_Task details:_ In full and without deviation, write out the entries that follow.

[Saved data entries]
━━━━
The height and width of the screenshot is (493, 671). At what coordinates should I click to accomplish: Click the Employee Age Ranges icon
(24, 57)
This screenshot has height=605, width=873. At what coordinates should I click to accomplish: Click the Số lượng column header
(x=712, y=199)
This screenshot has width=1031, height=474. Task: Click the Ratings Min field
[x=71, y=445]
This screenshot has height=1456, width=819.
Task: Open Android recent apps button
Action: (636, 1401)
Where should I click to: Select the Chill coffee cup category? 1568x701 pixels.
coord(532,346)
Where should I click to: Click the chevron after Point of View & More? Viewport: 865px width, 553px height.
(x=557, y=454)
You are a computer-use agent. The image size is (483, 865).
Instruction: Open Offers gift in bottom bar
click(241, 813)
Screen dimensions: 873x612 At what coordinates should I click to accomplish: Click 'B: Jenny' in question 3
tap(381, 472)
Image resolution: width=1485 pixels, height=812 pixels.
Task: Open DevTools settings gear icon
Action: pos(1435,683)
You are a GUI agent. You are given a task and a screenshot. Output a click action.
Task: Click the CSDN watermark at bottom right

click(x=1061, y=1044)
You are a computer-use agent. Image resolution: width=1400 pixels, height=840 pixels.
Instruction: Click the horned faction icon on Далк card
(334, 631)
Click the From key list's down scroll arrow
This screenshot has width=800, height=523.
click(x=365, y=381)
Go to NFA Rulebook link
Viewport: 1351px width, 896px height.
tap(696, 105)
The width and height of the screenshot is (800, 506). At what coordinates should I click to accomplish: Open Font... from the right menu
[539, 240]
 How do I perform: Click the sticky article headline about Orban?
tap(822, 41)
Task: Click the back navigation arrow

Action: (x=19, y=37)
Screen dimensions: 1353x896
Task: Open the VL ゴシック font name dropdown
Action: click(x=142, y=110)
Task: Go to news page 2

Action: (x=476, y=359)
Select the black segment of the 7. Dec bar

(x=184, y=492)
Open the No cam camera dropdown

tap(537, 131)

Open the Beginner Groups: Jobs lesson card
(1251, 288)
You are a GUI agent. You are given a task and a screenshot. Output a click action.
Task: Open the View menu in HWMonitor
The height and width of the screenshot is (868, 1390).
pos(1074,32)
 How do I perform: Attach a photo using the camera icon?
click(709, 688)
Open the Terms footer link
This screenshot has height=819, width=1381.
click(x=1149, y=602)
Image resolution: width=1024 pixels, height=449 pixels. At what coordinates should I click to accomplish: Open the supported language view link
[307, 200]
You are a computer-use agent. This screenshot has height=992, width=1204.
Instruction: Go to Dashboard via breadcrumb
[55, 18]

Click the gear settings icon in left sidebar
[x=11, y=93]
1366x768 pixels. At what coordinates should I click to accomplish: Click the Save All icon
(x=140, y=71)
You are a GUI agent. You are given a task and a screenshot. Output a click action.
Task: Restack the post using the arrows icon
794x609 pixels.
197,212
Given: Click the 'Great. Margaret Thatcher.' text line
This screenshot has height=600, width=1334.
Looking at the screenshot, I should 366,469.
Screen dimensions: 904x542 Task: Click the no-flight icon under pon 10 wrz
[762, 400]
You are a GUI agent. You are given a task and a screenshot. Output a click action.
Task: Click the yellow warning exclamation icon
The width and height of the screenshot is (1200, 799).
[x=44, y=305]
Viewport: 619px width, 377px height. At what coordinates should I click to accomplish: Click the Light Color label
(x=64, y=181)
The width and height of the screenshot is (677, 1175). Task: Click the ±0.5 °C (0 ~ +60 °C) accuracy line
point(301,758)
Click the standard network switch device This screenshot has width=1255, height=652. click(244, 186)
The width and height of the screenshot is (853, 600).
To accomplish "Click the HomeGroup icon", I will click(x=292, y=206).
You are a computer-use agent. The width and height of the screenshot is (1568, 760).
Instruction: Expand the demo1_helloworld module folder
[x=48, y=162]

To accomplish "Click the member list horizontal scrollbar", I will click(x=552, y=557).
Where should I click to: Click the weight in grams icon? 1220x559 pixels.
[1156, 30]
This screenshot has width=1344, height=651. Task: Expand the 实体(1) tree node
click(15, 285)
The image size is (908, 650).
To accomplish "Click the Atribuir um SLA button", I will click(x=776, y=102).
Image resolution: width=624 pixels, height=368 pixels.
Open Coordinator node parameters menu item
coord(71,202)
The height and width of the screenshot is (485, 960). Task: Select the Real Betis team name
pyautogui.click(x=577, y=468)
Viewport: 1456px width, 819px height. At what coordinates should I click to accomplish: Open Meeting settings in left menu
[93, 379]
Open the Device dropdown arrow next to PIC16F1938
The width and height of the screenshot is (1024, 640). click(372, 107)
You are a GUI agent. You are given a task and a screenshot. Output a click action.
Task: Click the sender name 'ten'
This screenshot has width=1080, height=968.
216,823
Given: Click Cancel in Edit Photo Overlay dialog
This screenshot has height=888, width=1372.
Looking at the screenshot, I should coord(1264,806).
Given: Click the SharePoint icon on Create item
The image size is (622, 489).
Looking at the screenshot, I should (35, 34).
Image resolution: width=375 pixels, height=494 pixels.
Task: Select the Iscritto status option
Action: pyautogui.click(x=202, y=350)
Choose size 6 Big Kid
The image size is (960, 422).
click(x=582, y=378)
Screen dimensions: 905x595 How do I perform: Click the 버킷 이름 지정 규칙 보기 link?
━━━━
_Expected output:_
The height and width of the screenshot is (493, 671). At what coordinates should I click to accomplish: Click the Employee Age Ranges icon
(24, 57)
This screenshot has height=605, width=873. At what coordinates should I click to accomplish: Click the Số lượng column header
(x=712, y=199)
This screenshot has width=1031, height=474. Task: Click the Ratings Min field
[x=71, y=445]
This screenshot has height=1456, width=819.
Task: Open Android recent apps button
Action: (636, 1401)
Where should I click to: Select the Chill coffee cup category? 1568x701 pixels.
coord(532,346)
Where should I click to: Click the chevron after Point of View & More? Viewport: 865px width, 553px height.
(x=557, y=454)
You are a computer-use agent. The image size is (483, 865).
Instruction: Open Offers gift in bottom bar
click(241, 813)
Screen dimensions: 873x612 At what coordinates should I click to accomplish: Click 'B: Jenny' in question 3
tap(381, 472)
Image resolution: width=1485 pixels, height=812 pixels.
Task: Open DevTools settings gear icon
Action: pos(1435,683)
You are a GUI agent. You are given a task and a screenshot. Output a click action.
Task: Click the CSDN watermark at bottom right

click(x=1061, y=1044)
You are a computer-use agent. Image resolution: width=1400 pixels, height=840 pixels.
Instruction: Click the horned faction icon on Далк card
(334, 631)
Click the From key list's down scroll arrow
This screenshot has width=800, height=523.
click(x=365, y=381)
Go to NFA Rulebook link
Viewport: 1351px width, 896px height.
tap(696, 105)
The width and height of the screenshot is (800, 506). At what coordinates should I click to accomplish: Open Font... from the right menu
[539, 240]
 How do I perform: Click the sticky article headline about Orban?
tap(822, 41)
Task: Click the back navigation arrow

Action: (x=19, y=37)
Screen dimensions: 1353x896
Task: Open the VL ゴシック font name dropdown
Action: click(x=142, y=110)
Task: Go to news page 2

Action: (x=476, y=359)
Select the black segment of the 7. Dec bar

(x=184, y=492)
Open the No cam camera dropdown

tap(537, 131)

Open the Beginner Groups: Jobs lesson card
(1251, 288)
You are a GUI agent. You are given a task and a screenshot. Output a click action.
Task: Open the View menu in HWMonitor
The height and width of the screenshot is (868, 1390).
pos(1074,32)
 How do I perform: Attach a photo using the camera icon?
click(709, 688)
Open the Terms footer link
This screenshot has height=819, width=1381.
click(x=1149, y=602)
Image resolution: width=1024 pixels, height=449 pixels. At what coordinates should I click to accomplish: Open the supported language view link
[307, 200]
You are a computer-use agent. This screenshot has height=992, width=1204.
Instruction: Go to Dashboard via breadcrumb
[55, 18]

Click the gear settings icon in left sidebar
[x=11, y=93]
1366x768 pixels. At what coordinates should I click to accomplish: Click the Save All icon
(x=140, y=71)
You are a GUI agent. You are given a task and a screenshot. Output a click action.
Task: Restack the post using the arrows icon
794x609 pixels.
197,212
Given: Click the 'Great. Margaret Thatcher.' text line
This screenshot has height=600, width=1334.
Looking at the screenshot, I should 366,469.
Screen dimensions: 904x542 Task: Click the no-flight icon under pon 10 wrz
[762, 400]
You are a GUI agent. You are given a task and a screenshot. Output a click action.
Task: Click the yellow warning exclamation icon
The width and height of the screenshot is (1200, 799).
[x=44, y=305]
Viewport: 619px width, 377px height. At what coordinates should I click to accomplish: Click the Light Color label
(x=64, y=181)
The width and height of the screenshot is (677, 1175). Task: Click the ±0.5 °C (0 ~ +60 °C) accuracy line
point(301,758)
Click the standard network switch device This screenshot has width=1255, height=652. click(244, 186)
The width and height of the screenshot is (853, 600).
To accomplish "Click the HomeGroup icon", I will click(x=292, y=206).
You are a computer-use agent. The width and height of the screenshot is (1568, 760).
Instruction: Expand the demo1_helloworld module folder
[x=48, y=162]

To accomplish "Click the member list horizontal scrollbar", I will click(x=552, y=557).
Where should I click to: Click the weight in grams icon? 1220x559 pixels.
[1156, 30]
This screenshot has width=1344, height=651. Task: Expand the 实体(1) tree node
click(15, 285)
The image size is (908, 650).
To accomplish "Click the Atribuir um SLA button", I will click(x=776, y=102).
Image resolution: width=624 pixels, height=368 pixels.
Open Coordinator node parameters menu item
coord(71,202)
The height and width of the screenshot is (485, 960). Task: Select the Real Betis team name
pyautogui.click(x=577, y=468)
Viewport: 1456px width, 819px height. At what coordinates should I click to accomplish: Open Meeting settings in left menu
[93, 379]
Open the Device dropdown arrow next to PIC16F1938
The width and height of the screenshot is (1024, 640). click(372, 107)
You are a GUI agent. You are given a task and a screenshot. Output a click action.
Task: Click the sender name 'ten'
This screenshot has width=1080, height=968.
216,823
Given: Click Cancel in Edit Photo Overlay dialog
This screenshot has height=888, width=1372.
Looking at the screenshot, I should coord(1264,806).
Given: Click the SharePoint icon on Create item
The image size is (622, 489).
Looking at the screenshot, I should (35, 34).
Image resolution: width=375 pixels, height=494 pixels.
Task: Select the Iscritto status option
Action: pyautogui.click(x=202, y=350)
Choose size 6 Big Kid
The image size is (960, 422).
click(x=582, y=378)
Screen dimensions: 905x595 How do I perform: Click the 버킷 이름 지정 규칙 보기 link?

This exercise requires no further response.